## Task to complete
According to the Joe Ryan biography, where did Ryan begin his career?

Joe Ryan

Personal information
- Born: April 11, 1902 Starbuck, Manitoba, Canada
- Died: June 2, 1979 (aged 77) Victoria, British Columbia, Canada

Career history
- 1931-41: Winnipeg Winnipegs (Manager)
- 1946-49: Montreal Alouettes (Manager)
- 1960-65: Edmonton Eskimos (GM)
- Canadian Football Hall of Fame (Class of 1968)

= Joe Ryan (Canadian football) =

Canadian football manager

Joseph Bernard Ryan (11 April 1902 — 2 June 1979) was a Canadian football manager of the Winnipeg Winnipegs and Montreal Alouettes between the 1930s to 1940s. During his manager tenures, Ryan won the Grey Cup with Winnipeg in 1935, 1939 and 1941. He also won the Grey Cup with the Alouettes in 1949. With the Canadian Football League, Ryan worked as the general manager of the Edmonton Eskimos from 1960 to 1965. Ryan was inducted into the Canadian Football Hall of Fame in 1968, the Canada's Sports Hall of Fame in 1975 and the Manitoba Sports Hall of Fame in 1982.

==Early life and education==
Ryan was born on 11 April 1902 in Starbuck, Manitoba. He attended a law program at the University of Manitoba before dropping out after the first year.

==Career==
Ryan began his career at a lumber company in Chicago during the start of the 1920s. After moving to Winnipeg, he worked for Manitoba Pool Elevators from 1928 to 1930. Ryan shifted to rugby football in 1931 when he became manager of the Winnipeg Winnipegs. While with Winnipeg, the 'Pegs won the 1935 Grey Cup as manager. When the 'Pegs were renamed the Winnipeg Blue Bombers, Ryan won additional Grey Cups in 1939 and 1941.

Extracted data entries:
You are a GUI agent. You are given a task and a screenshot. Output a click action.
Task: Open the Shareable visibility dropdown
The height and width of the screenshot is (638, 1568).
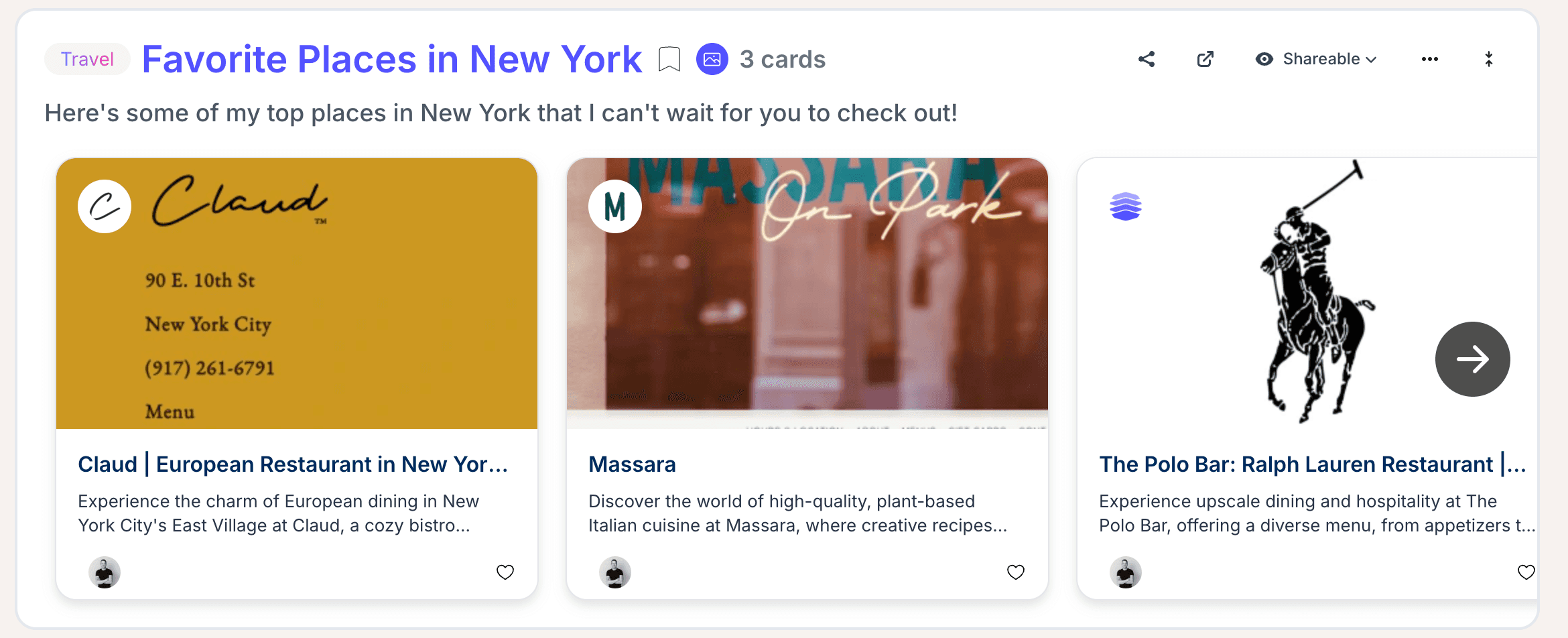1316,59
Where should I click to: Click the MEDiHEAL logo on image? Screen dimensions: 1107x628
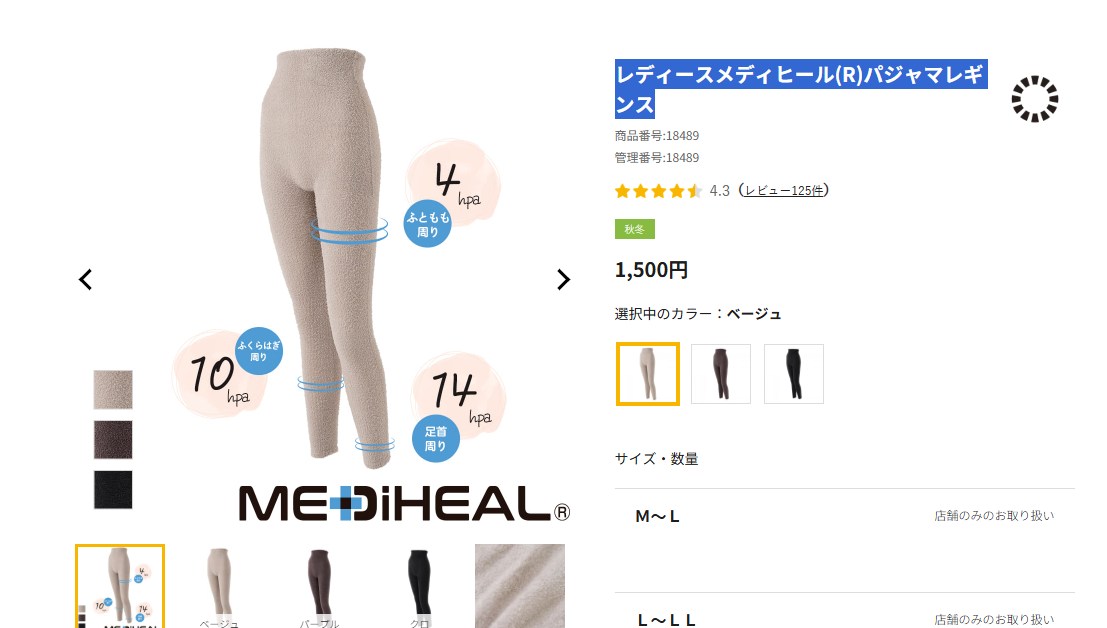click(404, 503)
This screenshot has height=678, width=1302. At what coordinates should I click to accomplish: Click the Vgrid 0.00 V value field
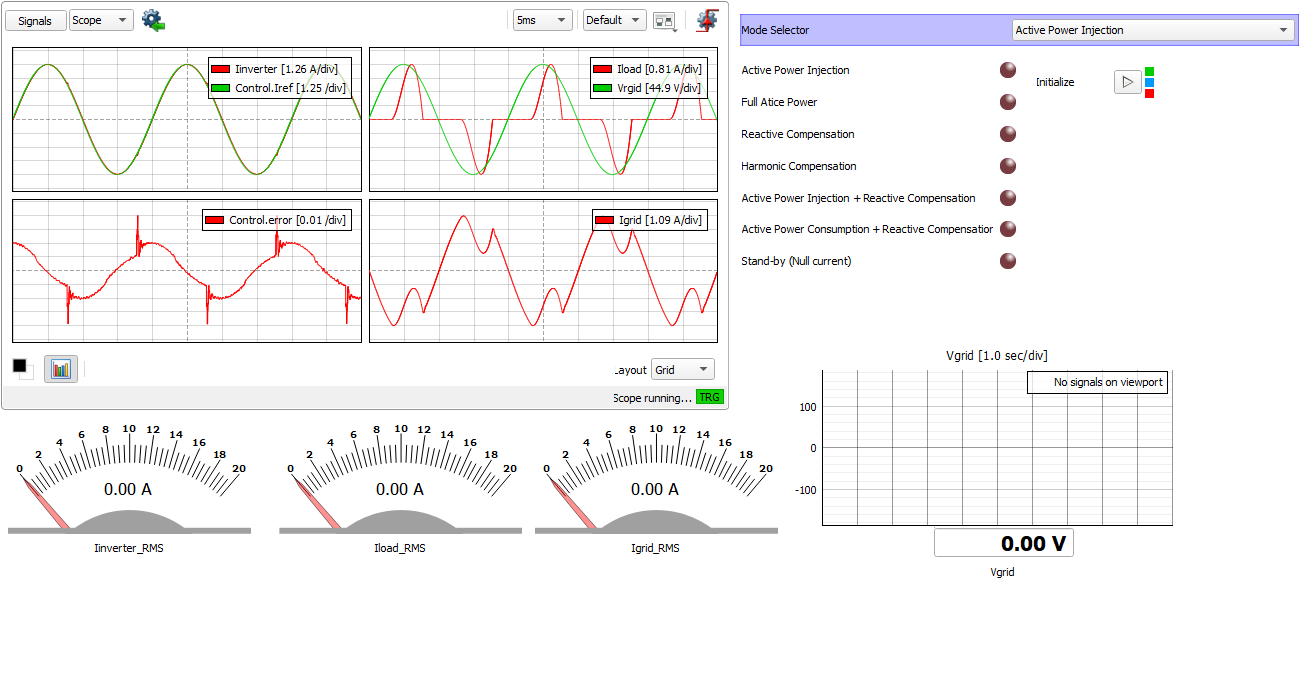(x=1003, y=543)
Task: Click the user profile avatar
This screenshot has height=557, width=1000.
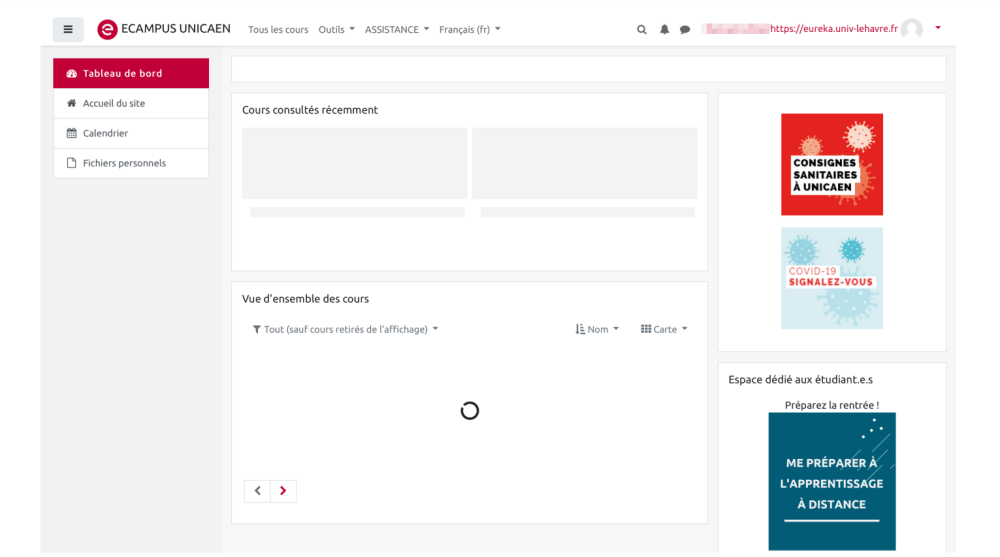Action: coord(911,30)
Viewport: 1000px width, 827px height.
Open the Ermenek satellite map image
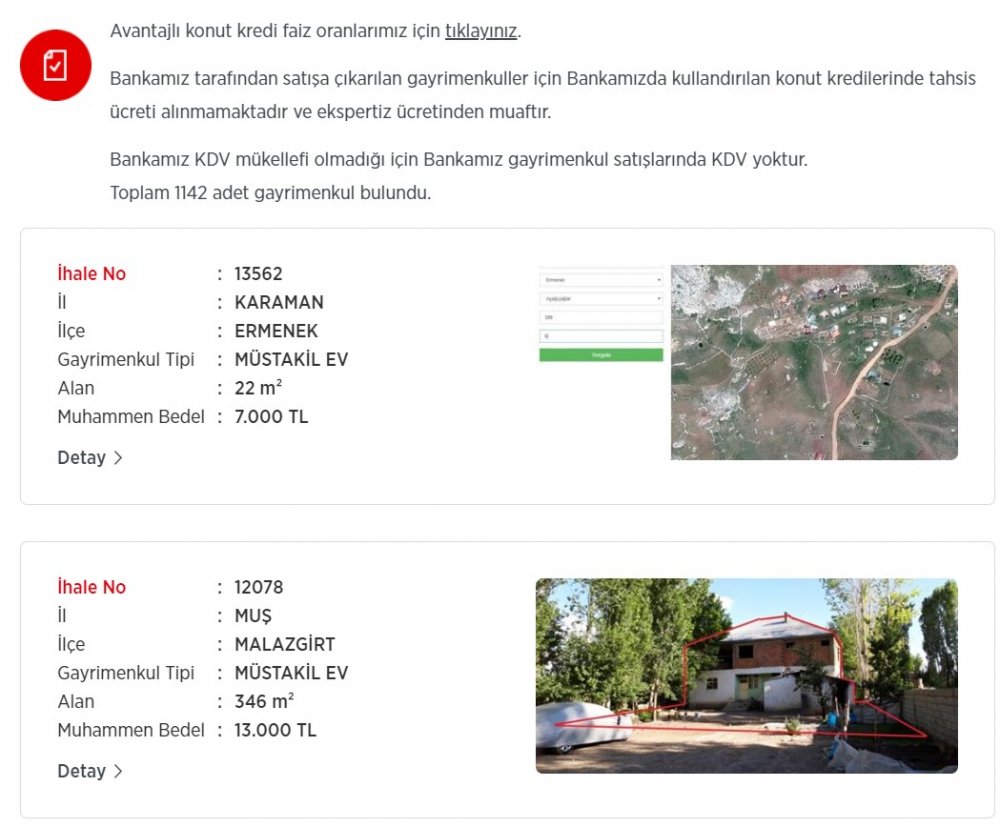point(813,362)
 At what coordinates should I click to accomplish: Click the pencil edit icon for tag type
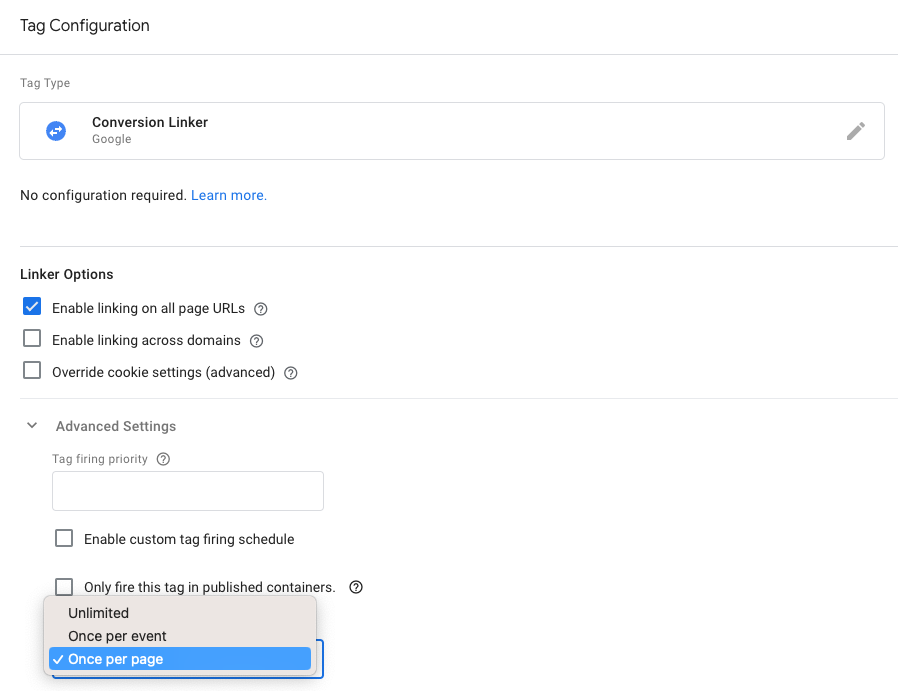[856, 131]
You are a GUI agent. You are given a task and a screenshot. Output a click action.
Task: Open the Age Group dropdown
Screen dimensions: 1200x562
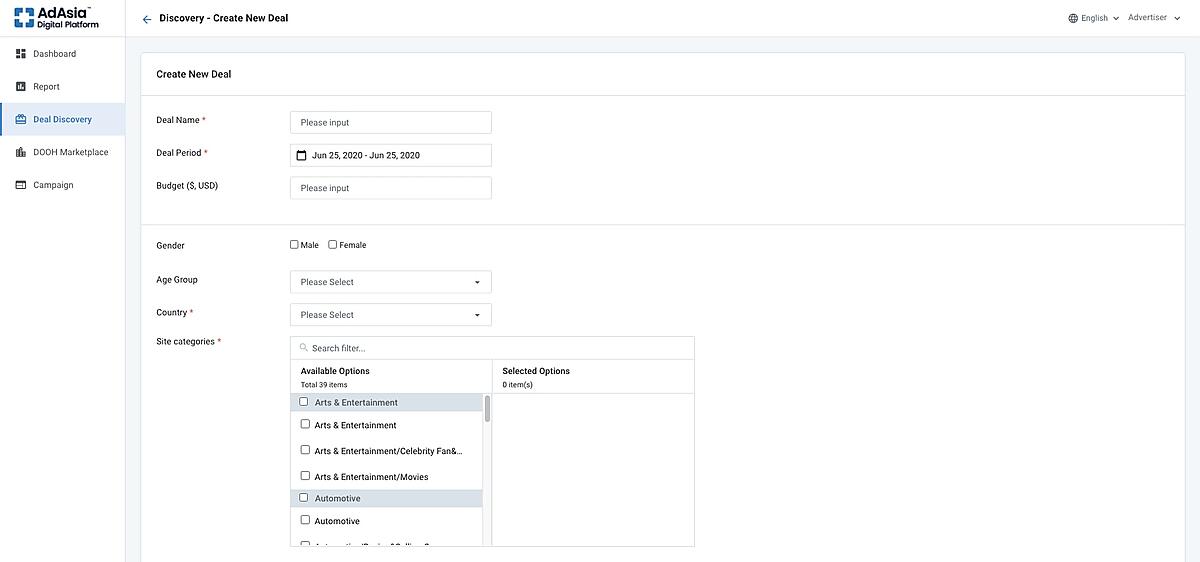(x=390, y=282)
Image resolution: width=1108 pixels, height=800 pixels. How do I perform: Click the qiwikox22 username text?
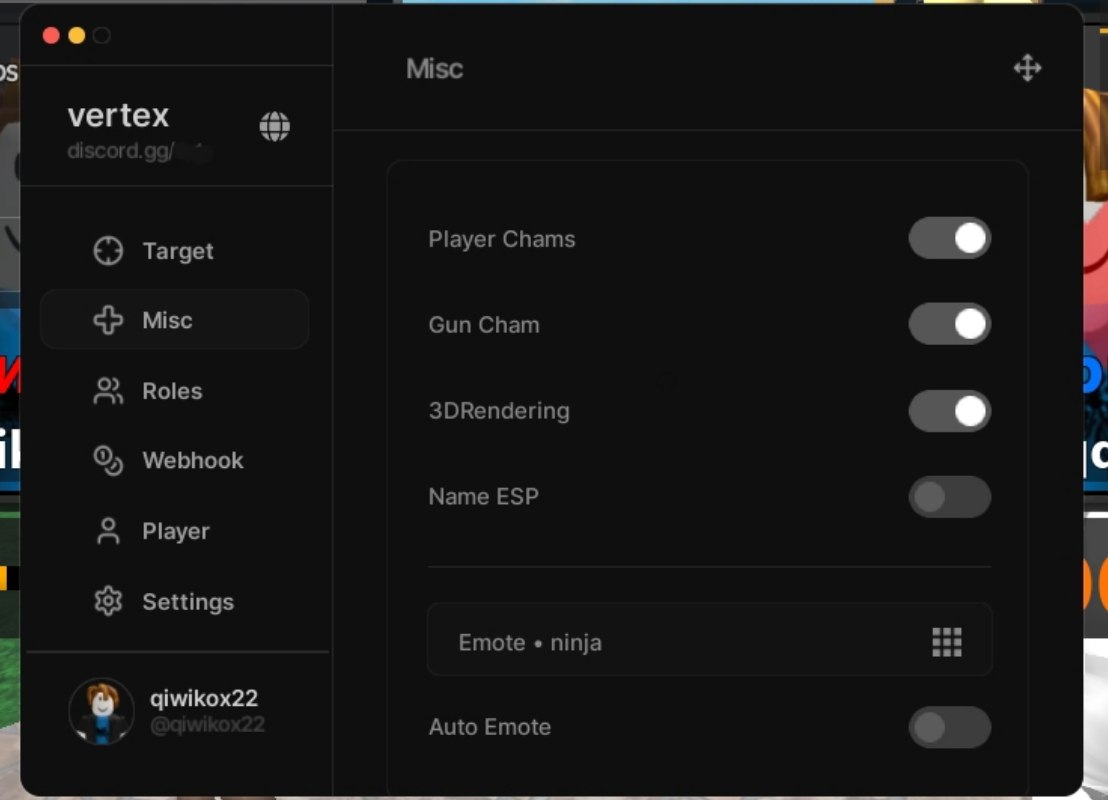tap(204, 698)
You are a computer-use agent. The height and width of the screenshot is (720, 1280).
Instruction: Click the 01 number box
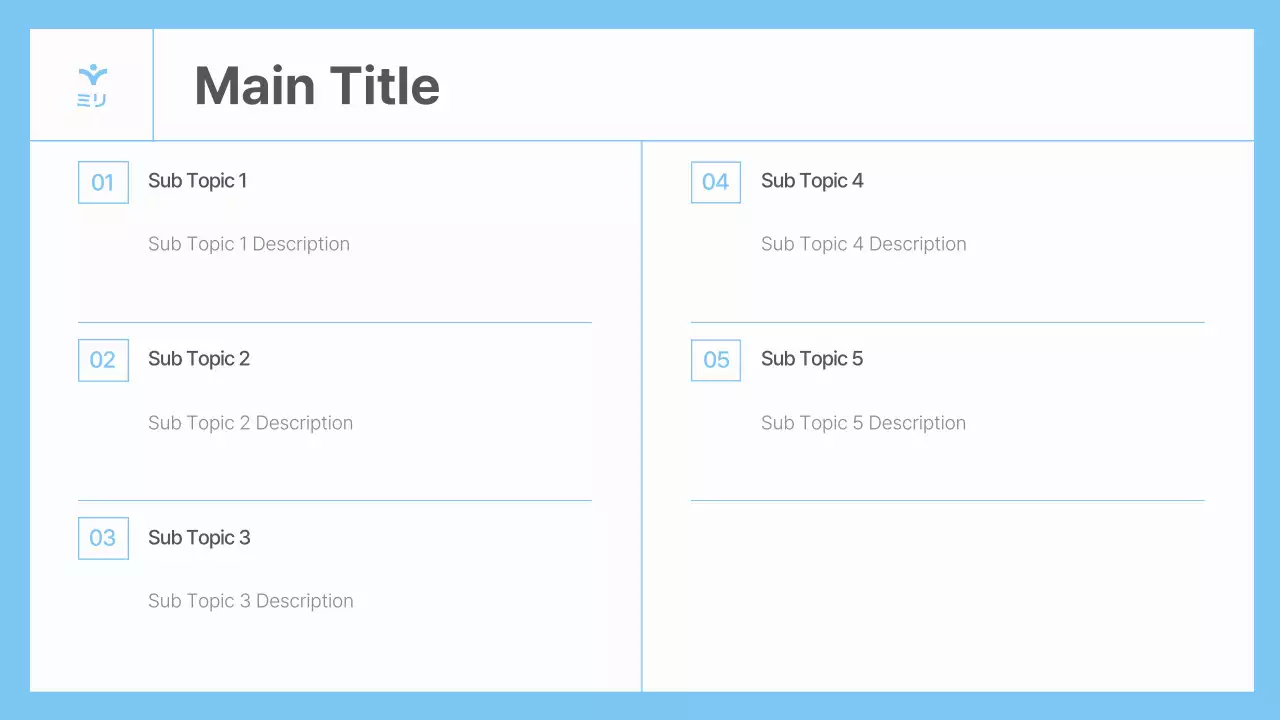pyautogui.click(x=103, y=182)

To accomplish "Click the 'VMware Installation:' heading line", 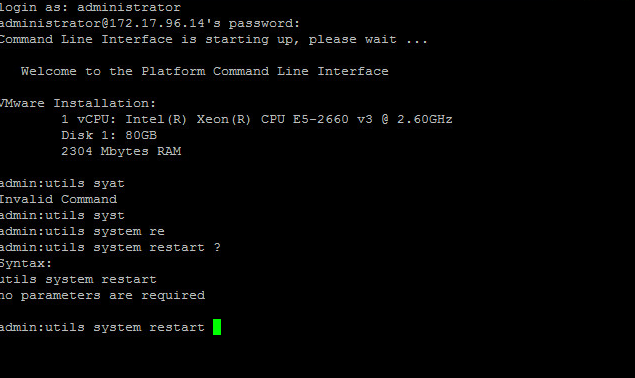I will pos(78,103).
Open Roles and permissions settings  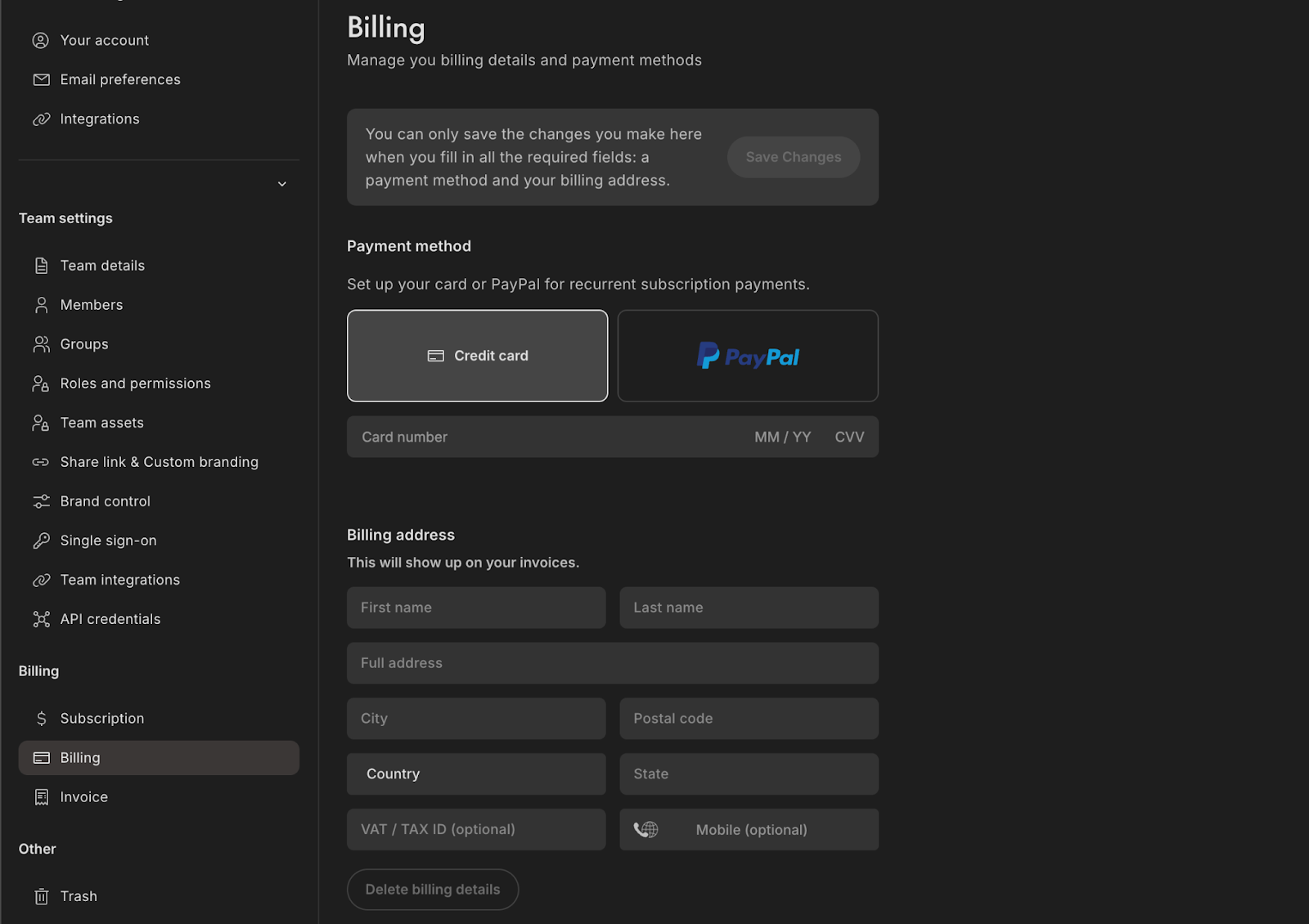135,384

## Written answer
At a lumber company in Chicago.